Иногда значение санскрита для Индии сравнивают со значением древнегреческого и латинского языков для культуры Европы, но в действительности оно более значимо. Санксрит знали, понимали и творили на нем во всей Южной Азии и за ее пределами в течение многих веков, так что санскритская словесность – едва ли не самая объемная и долговечная в мире. Современный голландский индолог Я. Гонда пишет: «Сказать, что санскритская литература превосходит по объему литературы Греции и Рима, – это ошибка. Санскритская литература почти безгранична, то есть никто не знает ее подлинных размеров и числа составляющих ее сочинений».

Язык и мудрость в названии работы Ф. Шлегеля сополагаются, и это неслучайно: язык всегда был связан в Индии с глубинными, бытийственными аспектами. Он является, говоря словами М. Хайдеггера, «домом бытия», он творит и моделирует мир. Имя Хайдеггера приведено здесь не случайно: в европейской философии именно его отношение к языку близко к индийскому. В работе «На пути к языку» он выдвинул основополагающий тезис, очень «индийский» по духу: «Слово есть указание, а не знак в смысле простого обозначения». Отстаивая герменевтический подход к языку и считая, что «язык – единственное, что действительно говорит», Хайдеггер рассматривал его не просто как обозначение реальности, но и как ее самораскрытие.
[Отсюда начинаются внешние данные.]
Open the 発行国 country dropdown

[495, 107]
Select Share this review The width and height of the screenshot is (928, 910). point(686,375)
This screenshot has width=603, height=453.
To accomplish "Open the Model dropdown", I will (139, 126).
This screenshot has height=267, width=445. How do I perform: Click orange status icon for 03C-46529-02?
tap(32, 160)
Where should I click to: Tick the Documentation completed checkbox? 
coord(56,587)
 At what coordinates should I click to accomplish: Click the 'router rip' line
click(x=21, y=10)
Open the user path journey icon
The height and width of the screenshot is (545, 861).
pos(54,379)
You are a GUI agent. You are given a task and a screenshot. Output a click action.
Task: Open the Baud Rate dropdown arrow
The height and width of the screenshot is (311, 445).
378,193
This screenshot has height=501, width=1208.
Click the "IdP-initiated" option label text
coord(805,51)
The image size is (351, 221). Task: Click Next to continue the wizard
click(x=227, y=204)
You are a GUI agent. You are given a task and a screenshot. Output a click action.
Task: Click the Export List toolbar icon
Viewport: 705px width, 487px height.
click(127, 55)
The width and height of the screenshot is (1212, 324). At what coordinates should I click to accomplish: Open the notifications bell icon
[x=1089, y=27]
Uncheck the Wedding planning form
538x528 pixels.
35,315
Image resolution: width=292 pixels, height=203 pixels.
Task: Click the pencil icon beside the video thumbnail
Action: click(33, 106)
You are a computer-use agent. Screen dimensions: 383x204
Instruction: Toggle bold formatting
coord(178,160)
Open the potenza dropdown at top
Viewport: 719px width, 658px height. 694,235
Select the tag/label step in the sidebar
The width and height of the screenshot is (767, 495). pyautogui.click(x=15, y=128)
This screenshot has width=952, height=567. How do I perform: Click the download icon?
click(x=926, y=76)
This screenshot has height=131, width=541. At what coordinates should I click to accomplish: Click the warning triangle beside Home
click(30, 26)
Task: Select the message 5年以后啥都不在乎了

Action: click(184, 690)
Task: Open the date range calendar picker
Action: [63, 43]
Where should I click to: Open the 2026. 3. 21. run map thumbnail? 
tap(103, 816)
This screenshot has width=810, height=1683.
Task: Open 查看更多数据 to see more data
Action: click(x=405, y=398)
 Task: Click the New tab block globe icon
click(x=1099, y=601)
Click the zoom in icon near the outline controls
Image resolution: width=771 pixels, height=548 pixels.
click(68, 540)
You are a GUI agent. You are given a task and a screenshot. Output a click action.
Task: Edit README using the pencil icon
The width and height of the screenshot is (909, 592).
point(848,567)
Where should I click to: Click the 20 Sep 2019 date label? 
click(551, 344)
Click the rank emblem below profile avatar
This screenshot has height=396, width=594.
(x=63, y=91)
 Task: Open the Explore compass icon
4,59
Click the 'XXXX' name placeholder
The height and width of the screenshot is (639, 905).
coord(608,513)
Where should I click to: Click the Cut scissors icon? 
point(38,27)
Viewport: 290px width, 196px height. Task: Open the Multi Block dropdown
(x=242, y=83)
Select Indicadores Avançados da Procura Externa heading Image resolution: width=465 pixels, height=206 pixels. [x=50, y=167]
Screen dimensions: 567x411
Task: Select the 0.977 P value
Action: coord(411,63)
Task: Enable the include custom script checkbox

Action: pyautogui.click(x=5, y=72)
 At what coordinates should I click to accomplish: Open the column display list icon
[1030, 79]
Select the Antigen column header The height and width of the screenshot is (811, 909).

С ним трудно не согласиться: язык и в самом деле как будто нам подсказывает, и нужно только уметь чутко прислушиваться к его подсказкам. В самой сущности языка есть нечто, что подталкивает к раскрытию этой вечно ускользающей реальности; и в самих словах, и в их фонетических рисунках, и в «боковых смыслах», как в эхе, можно уловить ее отзвуки. Отсюда, кстати, и происходит пристрастие индийской традиции к метафорам, притчам, загадкам, иносказаниям, намекам, афоризмам, анекдотам и даже к тому, что мы назвали бы народной этимологией. Понятно, что высшие состояния бытия связаны с глубокими и неуловимыми переживаниями, которые невозможно ни объяснить, ни описать. Но на них можно только намекнуть, указать, подсказать…

Новое отношение к языку и тексту, вызывающее в памяти древнеиндийские традиции, сейчас складывается в западной науке – прежде всего усилиями семиотиков, этнологов, культурологов и психолингвистов. Происходит постепенное осознание того, что в те или иные периоды тексты не только создавались людьми, но и творили историю. Это новое отношение выразил Ж. Деррида: «Так как язык служит основой бытия, то мир – это бесконечный текст. Все текстуализируется. Все контексты, будь они политическими, экономическими, социологическими, психологическими или теологическими, – становятся интертекстами, то есть влияния и силы внешнего мира текстуализируются. Вместо литературы у нас текстуальность, вместо традиции – интертекстуальность. Что же из себя представляет текст? Это цепочки различающихся следов. Серии подвижных означающих. Множество пронизывающих знаков, которые влекут за собой в конечном счете нерасшифруемые интертекстуальные элементы».